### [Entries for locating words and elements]
──────────
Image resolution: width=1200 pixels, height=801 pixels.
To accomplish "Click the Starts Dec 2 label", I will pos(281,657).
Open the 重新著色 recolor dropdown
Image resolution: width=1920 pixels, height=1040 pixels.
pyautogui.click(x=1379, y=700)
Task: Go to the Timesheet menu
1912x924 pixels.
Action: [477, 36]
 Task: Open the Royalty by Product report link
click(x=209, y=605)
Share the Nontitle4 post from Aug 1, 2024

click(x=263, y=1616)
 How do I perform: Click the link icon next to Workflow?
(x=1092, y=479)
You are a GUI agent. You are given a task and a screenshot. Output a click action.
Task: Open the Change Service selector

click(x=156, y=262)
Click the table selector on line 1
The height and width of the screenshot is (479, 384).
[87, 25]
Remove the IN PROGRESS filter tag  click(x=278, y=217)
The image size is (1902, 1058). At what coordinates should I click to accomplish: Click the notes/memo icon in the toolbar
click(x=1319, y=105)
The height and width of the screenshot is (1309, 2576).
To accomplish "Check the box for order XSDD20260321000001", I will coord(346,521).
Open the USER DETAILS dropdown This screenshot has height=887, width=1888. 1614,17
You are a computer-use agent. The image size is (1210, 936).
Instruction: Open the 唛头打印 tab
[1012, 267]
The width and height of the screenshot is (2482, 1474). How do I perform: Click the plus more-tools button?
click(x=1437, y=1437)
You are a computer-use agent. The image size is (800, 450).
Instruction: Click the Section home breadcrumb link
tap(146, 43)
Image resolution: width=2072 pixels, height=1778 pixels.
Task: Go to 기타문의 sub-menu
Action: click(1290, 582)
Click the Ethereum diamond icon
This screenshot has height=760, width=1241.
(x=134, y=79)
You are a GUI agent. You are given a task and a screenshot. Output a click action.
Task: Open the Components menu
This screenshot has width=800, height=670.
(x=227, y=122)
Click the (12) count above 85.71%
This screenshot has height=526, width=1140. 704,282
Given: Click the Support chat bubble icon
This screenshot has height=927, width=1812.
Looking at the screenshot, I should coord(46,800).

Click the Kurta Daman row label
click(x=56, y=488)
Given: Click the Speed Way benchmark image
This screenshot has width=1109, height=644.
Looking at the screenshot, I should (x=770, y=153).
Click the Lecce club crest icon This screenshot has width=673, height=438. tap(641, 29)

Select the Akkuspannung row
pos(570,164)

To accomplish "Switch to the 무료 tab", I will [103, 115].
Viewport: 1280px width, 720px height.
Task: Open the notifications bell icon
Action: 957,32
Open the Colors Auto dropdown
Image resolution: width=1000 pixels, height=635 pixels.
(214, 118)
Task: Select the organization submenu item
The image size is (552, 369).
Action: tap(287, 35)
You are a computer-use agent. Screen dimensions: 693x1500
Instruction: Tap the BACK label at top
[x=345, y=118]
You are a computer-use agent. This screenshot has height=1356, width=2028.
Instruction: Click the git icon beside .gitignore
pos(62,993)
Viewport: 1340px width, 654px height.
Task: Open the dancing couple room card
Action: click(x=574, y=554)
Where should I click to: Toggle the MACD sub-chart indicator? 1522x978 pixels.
──────────
### [Stated problem]
Lay out all of the data above as a numbered list, leaving out any blank lines.

### [Task solution]
1. Image resolution: width=1200 pixels, height=801 pixels.
2. To accomplish "Click the Starts Dec 2 label", I will pos(281,657).
3. Open the 重新著色 recolor dropdown
4. Image resolution: width=1920 pixels, height=1040 pixels.
5. pyautogui.click(x=1379, y=700)
6. Task: Go to the Timesheet menu
7. 1912x924 pixels.
8. Action: [477, 36]
9.  Task: Open the Royalty by Product report link
10. click(x=209, y=605)
11. Share the Nontitle4 post from Aug 1, 2024
12. click(x=263, y=1616)
13.  How do I perform: Click the link icon next to Workflow?
14. (x=1092, y=479)
15. You are a GUI agent. You are given a task and a screenshot. Output a click action.
16. Task: Open the Change Service selector
17. click(x=156, y=262)
18. Click the table selector on line 1
19. The height and width of the screenshot is (479, 384).
20. [87, 25]
21. Remove the IN PROGRESS filter tag  click(x=278, y=217)
22. The image size is (1902, 1058). At what coordinates should I click to accomplish: Click the notes/memo icon in the toolbar
23. click(x=1319, y=105)
24. The height and width of the screenshot is (1309, 2576).
25. To accomplish "Check the box for order XSDD20260321000001", I will coord(346,521).
26. Open the USER DETAILS dropdown This screenshot has height=887, width=1888. 1614,17
27. You are a computer-use agent. The image size is (1210, 936).
28. Instruction: Open the 唛头打印 tab
29. [1012, 267]
30. The width and height of the screenshot is (2482, 1474). How do I perform: Click the plus more-tools button?
31. click(x=1437, y=1437)
32. You are a computer-use agent. The image size is (800, 450).
33. Instruction: Click the Section home breadcrumb link
34. tap(146, 43)
35. Image resolution: width=2072 pixels, height=1778 pixels.
36. Task: Go to 기타문의 sub-menu
37. Action: click(1290, 582)
38. Click the Ethereum diamond icon
39. This screenshot has height=760, width=1241.
40. (x=134, y=79)
41. You are a GUI agent. You are given a task and a screenshot. Output a click action.
42. Task: Open the Components menu
43. This screenshot has width=800, height=670.
44. (x=227, y=122)
45. Click the (12) count above 85.71%
46. This screenshot has height=526, width=1140. 704,282
47. Given: Click the Support chat bubble icon
48. This screenshot has height=927, width=1812.
49. Looking at the screenshot, I should coord(46,800).
50. Click the Kurta Daman row label
51. click(x=56, y=488)
52. Given: Click the Speed Way benchmark image
53. This screenshot has width=1109, height=644.
54. Looking at the screenshot, I should (x=770, y=153).
55. Click the Lecce club crest icon This screenshot has width=673, height=438. tap(641, 29)
56. Select the Akkuspannung row
57. pos(570,164)
58. To accomplish "Switch to the 무료 tab", I will [103, 115].
59. Viewport: 1280px width, 720px height.
60. Task: Open the notifications bell icon
61. Action: 957,32
62. Open the Colors Auto dropdown
63. Image resolution: width=1000 pixels, height=635 pixels.
64. (214, 118)
65. Task: Select the organization submenu item
66. The image size is (552, 369).
67. Action: tap(287, 35)
68. You are a computer-use agent. Screen dimensions: 693x1500
69. Instruction: Tap the BACK label at top
70. [x=345, y=118]
71. You are a computer-use agent. This screenshot has height=1356, width=2028.
72. Instruction: Click the git icon beside .gitignore
73. pos(62,993)
74. Viewport: 1340px width, 654px height.
75. Task: Open the dancing couple room card
76. Action: click(x=574, y=554)
77. Where should I click to: Toggle the MACD sub-chart indicator? 1522x978 pixels.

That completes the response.